At home, my mother told stories of her semester abroad in Israel in 1973, during the Yom Kippur War. She was living on a kibbutz, and along with another American girl her job was to jump on the bales of cotton to soften them up. Sometimes they would hear Jordanian or Syrian planes flying overhead, and they would quickly jump into the cotton. “I don’t know how we thought the cotton would protect us,” she would say, laughing. She also recalled navigating the kibbutz at night during blackouts. When the war finally ended and they were allowed to use lights again she got lost on her way back to her bunk, totally unused to finding her way around without a flashlight. War was an adventure, and she never spoke with me about fear, or about what she felt when she was on guard duty, a 21-year-old woman holding a gun, ready to kill anyone who came at her.


The author’s mother (l.) Israel in 1973.

 

There was a brief change of message when I was in fourth and fifth grade. Israeli Prime Minister Yitzchak Rabin and PLO chairman Yasser Arafat signed a peace treaty in September of 1993. All of the children from my grade were ushered into one room to watch the ceremony on television. As Rabin gingerly shook Arafat’s hand, my teachers, many of whom were Israeli, wept with joy. This was repeated nearly a year later, when Rabin signed a treaty with Hussein I of Jordan. It felt, however briefly, like peace was at hand. But then Yitzchak Rabin was assassinated, and talk of peace faded away. The old rhetoric was back.

I had some teachers who were careful to explain that the Palestinians were not all bad. It was just that we were more right than they were. We had been promised the Land of Israel from God. We did not want to harm the Palestinians, but we had no choice. Each suicide bombing was noted at school, and we regularly prayed for the soldiers in the IDF. I felt my love for Israel in my chest, deep and strong. When I was a senior in high school, everyone from my grade was flown to Washington, D.C. from Chicago for a rally to support Israel.

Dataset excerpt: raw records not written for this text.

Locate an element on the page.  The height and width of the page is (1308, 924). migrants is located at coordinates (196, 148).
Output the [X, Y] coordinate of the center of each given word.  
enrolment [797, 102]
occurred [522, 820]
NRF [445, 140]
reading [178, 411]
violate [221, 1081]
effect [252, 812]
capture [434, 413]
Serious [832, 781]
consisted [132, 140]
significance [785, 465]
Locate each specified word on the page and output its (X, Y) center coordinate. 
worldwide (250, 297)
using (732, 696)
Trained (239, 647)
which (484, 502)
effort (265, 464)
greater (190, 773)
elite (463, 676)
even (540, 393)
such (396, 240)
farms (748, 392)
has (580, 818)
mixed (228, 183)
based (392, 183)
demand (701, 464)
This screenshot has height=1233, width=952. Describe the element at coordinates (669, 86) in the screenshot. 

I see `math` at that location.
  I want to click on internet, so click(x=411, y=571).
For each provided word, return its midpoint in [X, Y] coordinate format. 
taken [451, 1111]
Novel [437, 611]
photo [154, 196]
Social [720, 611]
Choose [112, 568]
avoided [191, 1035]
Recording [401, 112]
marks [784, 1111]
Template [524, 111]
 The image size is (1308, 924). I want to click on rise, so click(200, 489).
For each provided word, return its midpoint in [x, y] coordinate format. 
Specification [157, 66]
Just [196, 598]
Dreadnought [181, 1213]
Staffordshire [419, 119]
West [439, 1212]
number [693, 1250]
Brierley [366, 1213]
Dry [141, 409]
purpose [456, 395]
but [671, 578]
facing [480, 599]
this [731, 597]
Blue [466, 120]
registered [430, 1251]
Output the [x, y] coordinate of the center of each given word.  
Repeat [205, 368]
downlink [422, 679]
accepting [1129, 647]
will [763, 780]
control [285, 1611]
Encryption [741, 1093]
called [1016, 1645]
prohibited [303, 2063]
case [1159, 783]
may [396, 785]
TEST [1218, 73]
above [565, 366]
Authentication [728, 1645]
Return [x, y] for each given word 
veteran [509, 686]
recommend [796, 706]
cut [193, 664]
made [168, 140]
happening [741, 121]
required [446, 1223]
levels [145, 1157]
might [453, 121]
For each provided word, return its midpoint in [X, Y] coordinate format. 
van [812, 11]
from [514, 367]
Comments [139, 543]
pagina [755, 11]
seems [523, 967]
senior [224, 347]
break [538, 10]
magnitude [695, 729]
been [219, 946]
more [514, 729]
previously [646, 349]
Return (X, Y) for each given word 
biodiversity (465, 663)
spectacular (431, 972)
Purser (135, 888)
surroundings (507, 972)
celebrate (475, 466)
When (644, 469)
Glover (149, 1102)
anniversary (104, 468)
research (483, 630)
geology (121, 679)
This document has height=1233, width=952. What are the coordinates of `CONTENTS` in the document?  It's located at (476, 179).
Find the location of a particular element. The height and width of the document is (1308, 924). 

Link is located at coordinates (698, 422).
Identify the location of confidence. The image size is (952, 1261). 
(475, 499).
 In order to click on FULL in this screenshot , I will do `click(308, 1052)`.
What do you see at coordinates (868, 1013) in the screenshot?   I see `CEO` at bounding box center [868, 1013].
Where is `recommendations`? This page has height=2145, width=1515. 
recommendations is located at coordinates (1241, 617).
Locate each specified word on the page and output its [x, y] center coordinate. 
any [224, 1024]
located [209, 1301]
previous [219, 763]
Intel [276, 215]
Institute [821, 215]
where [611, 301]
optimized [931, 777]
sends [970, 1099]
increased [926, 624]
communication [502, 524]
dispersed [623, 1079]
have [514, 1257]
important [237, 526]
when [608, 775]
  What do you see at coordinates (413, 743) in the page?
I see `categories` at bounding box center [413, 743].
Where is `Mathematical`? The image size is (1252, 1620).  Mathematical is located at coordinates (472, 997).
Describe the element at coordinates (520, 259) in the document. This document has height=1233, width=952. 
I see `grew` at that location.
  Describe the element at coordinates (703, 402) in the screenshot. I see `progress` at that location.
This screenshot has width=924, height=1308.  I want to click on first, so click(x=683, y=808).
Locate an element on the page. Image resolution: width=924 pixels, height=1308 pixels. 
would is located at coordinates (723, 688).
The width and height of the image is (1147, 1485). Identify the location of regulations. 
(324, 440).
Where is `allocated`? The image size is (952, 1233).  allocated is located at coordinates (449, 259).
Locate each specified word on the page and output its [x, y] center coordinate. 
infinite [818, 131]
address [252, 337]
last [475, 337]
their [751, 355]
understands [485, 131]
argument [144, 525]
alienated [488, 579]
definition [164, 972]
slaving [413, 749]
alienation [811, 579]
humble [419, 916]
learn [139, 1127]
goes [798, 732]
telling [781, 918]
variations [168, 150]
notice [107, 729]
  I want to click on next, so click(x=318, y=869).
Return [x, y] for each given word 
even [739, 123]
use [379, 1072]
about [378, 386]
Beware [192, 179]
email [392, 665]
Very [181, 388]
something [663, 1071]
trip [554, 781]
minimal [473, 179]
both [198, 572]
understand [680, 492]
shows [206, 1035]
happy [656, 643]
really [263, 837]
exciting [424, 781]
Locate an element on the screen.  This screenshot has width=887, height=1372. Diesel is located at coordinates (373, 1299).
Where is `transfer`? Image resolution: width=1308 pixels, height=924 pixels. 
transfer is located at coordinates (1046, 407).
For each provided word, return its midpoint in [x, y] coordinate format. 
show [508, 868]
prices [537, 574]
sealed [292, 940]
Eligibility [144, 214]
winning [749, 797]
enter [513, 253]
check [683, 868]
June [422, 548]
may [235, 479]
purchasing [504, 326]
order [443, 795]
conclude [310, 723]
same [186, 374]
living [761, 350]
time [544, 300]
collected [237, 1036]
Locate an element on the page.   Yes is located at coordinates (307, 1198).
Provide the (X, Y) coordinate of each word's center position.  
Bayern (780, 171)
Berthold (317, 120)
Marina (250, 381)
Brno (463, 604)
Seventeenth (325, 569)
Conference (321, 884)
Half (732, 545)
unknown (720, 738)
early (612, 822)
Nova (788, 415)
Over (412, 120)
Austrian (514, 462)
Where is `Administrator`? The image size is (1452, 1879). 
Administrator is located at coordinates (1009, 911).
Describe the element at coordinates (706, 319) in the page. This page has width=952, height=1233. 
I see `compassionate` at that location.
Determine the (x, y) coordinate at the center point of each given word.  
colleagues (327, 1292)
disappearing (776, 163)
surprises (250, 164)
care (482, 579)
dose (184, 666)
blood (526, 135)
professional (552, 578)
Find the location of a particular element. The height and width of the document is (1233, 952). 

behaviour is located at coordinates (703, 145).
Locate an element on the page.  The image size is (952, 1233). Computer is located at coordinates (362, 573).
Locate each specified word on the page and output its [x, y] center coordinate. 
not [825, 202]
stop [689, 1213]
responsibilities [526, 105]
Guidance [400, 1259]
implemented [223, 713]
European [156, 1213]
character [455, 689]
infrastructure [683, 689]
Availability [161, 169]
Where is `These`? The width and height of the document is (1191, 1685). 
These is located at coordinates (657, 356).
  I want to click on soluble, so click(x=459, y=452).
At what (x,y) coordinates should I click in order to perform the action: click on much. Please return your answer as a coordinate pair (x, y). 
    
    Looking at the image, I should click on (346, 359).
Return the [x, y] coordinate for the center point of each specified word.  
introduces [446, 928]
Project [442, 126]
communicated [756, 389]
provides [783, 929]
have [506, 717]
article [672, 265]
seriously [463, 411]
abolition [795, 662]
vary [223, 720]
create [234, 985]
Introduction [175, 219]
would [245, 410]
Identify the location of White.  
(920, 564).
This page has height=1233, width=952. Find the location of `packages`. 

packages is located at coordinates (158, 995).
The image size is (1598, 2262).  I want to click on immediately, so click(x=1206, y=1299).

At some point as a teenager, I had the distinct feeling that I was not getting the whole story. My father, a linguist with a PhD in Arabic, always seemed quietly horrified by the Israel advocacy I was learning at school. At one point, when I was in high school, I had a short conversation with him in which we discussed Israel’s targeted assassinations of terrorists, and the way they sometimes also ended up killing other people, even children. Well, I reasoned, those children would probably just grow up to become terrorists. My father looked at me, stricken and disgusted.

That conversation with my father is literally the only time in my childhood that I remember any conversation that was not first and foremost about the Israeli right to the land, and the Palestinians’ passion for terrorism. I wonder now if my parents worried about how to have a conversation that gave any nuance to the situation.

I don’t want my stepdaughter to grow up knowing only one side of this issue, even if I think it’s the right side (and I don’t always think that). But I also feel paralyzed. In many ways, my education made it so that I don’t feel like I can have any kind of rational conversation about this issue, and as I watch her attend Jewish day school, I worry she’ll have the same problem. As a stepmom, I can safely back away from this topic for now and allow her parents to present their case. But I know that this is an evergreen issue. Every year–every few months, even–Jerusalem will be back on the front page of the newspaper that’s delivered to our doorstep. And I’ll still be lost for words.